Santos profit windfall as energy demand and prices rise

Adelaide-based oil and gas producer Santos has reported a $3 billion dollar after-tax profit – up 221 per cent – in full-year results for 2022, off the back of increased energy demand and rising prices.

Feb 22, 2023, updated Feb 22, 2023
The Santos gas plant in Moomba, South Australia. Supplied image

The Santos gas plant in Moomba, South Australia. Supplied image

Santos today reported an after tax profit of US $2.1b, while underlying profit rose by 160 per cent to US $2.4b (AU $3.5b) and free cash flow jumped by 142 per cent to US $3.6b (AU $5.25b).

“The results reflect significantly higher oil and LNG prices compared to the corresponding period due to stronger global energy demand combined with a higher interest in PNG LNG following the Oil Search merger,” the company said in a statement.

Santos paid US $1.1b in government royalties and excise, royalty-related taxes and income tax in 2022 and said it spent US $385m “in our host communities supporting local business and community initiatives”.

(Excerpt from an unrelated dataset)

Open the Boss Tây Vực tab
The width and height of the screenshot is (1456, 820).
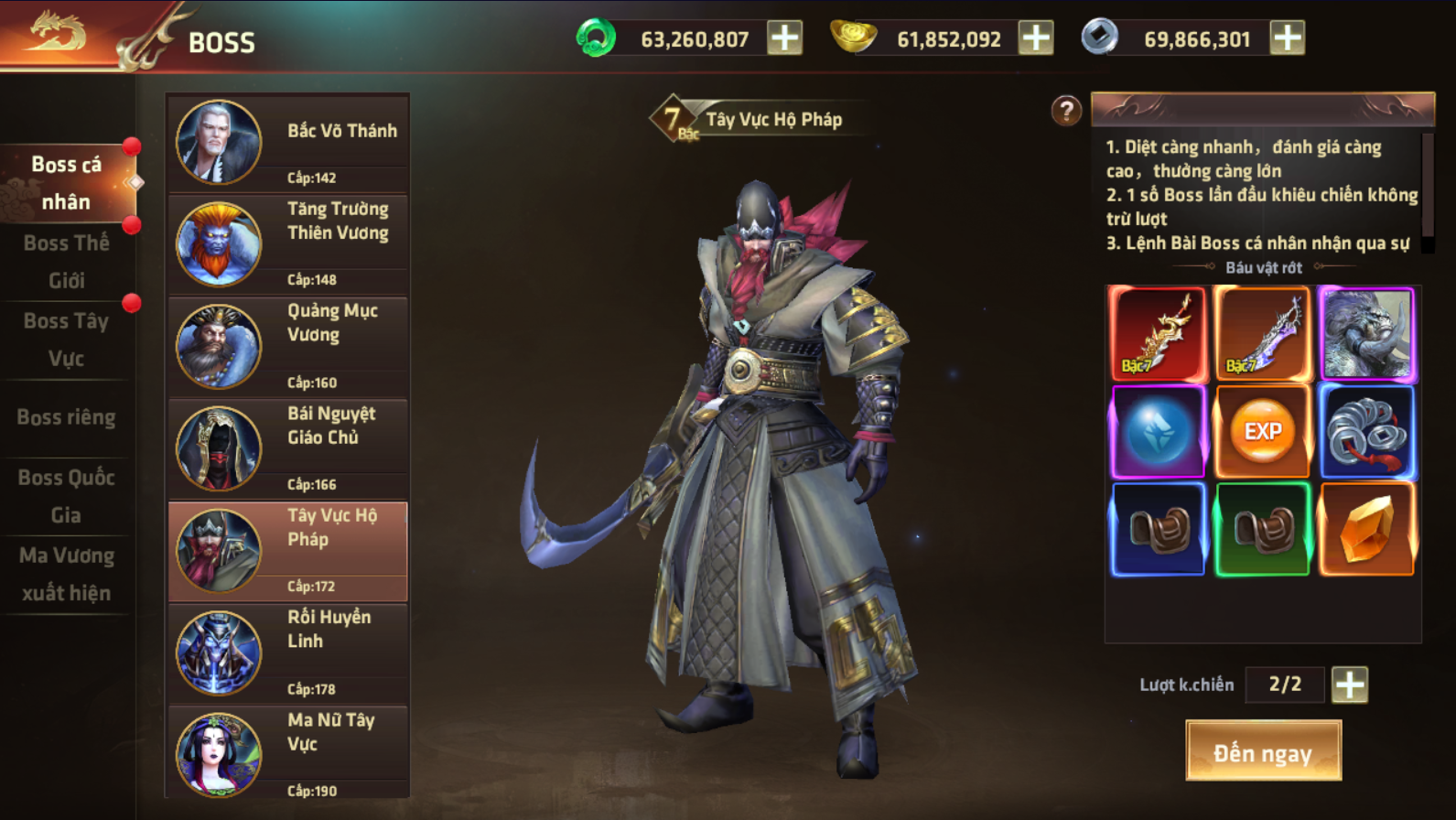(x=66, y=340)
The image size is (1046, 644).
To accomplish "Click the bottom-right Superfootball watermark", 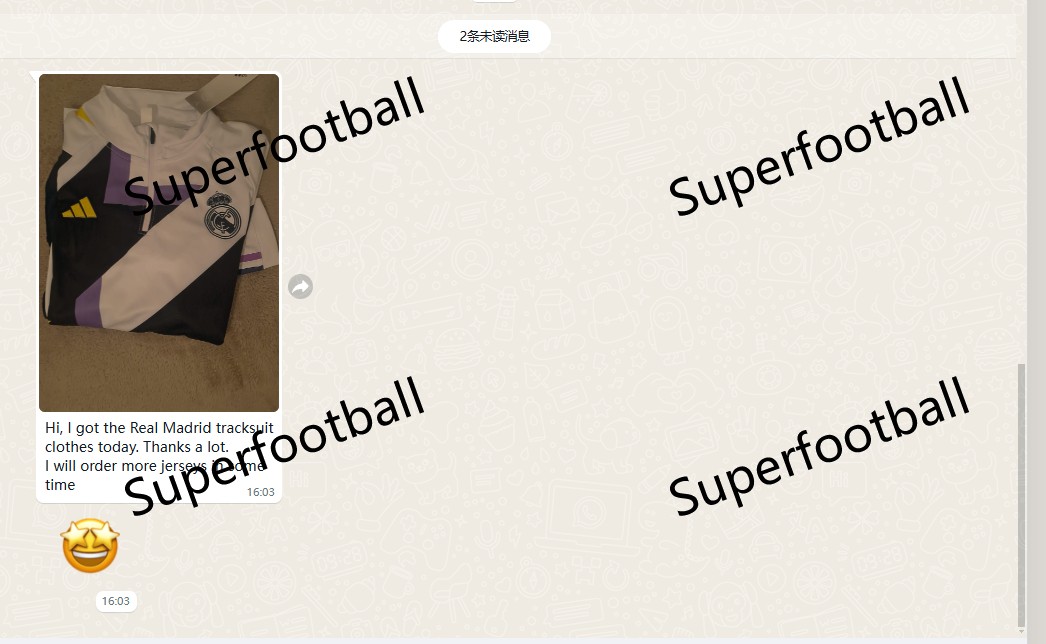I will coord(819,446).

The company said it would return US $1.5 billion to shareholders for 2022 under the company’s capital management framework, comprising US$755 million in unfranked dividends and the previously announced on-market share buyback of US$700 million, of which US$384 million had been completed by the end of 2022.

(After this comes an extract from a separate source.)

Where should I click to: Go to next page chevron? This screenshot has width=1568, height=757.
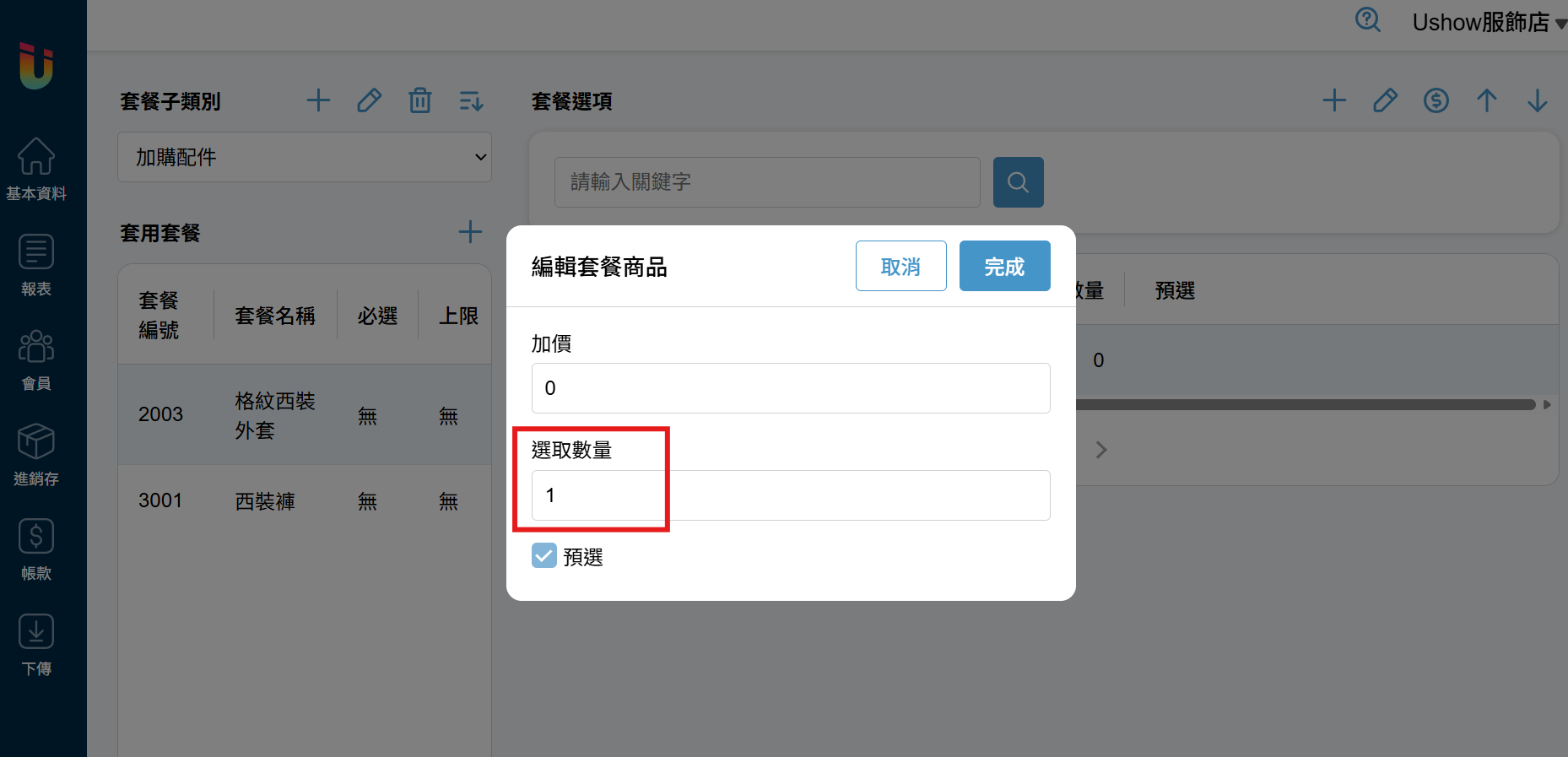(1101, 450)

Santos managing director and CEO Kevin Gallagher said the results “demonstrate the strength of Santos, with strong diversified cashflows and capacity to provide sustainable shareholder returns, fund new developments and the transition to a lower carbon future”.

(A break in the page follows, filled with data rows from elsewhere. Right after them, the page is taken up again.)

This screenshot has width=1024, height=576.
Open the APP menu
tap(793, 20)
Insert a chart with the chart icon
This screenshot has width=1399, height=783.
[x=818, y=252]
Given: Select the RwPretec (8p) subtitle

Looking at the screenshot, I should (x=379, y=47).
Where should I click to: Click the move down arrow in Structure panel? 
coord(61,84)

“Strong free cash flows mean we are in a position to deliver higher shareholder returns through an increase in the final dividend and previously announced increase in the on-market buyback, consistent with our disciplined capital management framework,” he said.

“Demand for our products has remained strong in both Australia and internationally, due to increased demand and shortages of supply from producing nations because of global underinvestment in new supply sources.”

Meanwhile, SA-based copper and nickel miner OZ Minerals today reported its net profit after tax more than halved to $207 million for 2022 on net revenue of $1.9 billion, ahead of its acquisition by mining giant BHP.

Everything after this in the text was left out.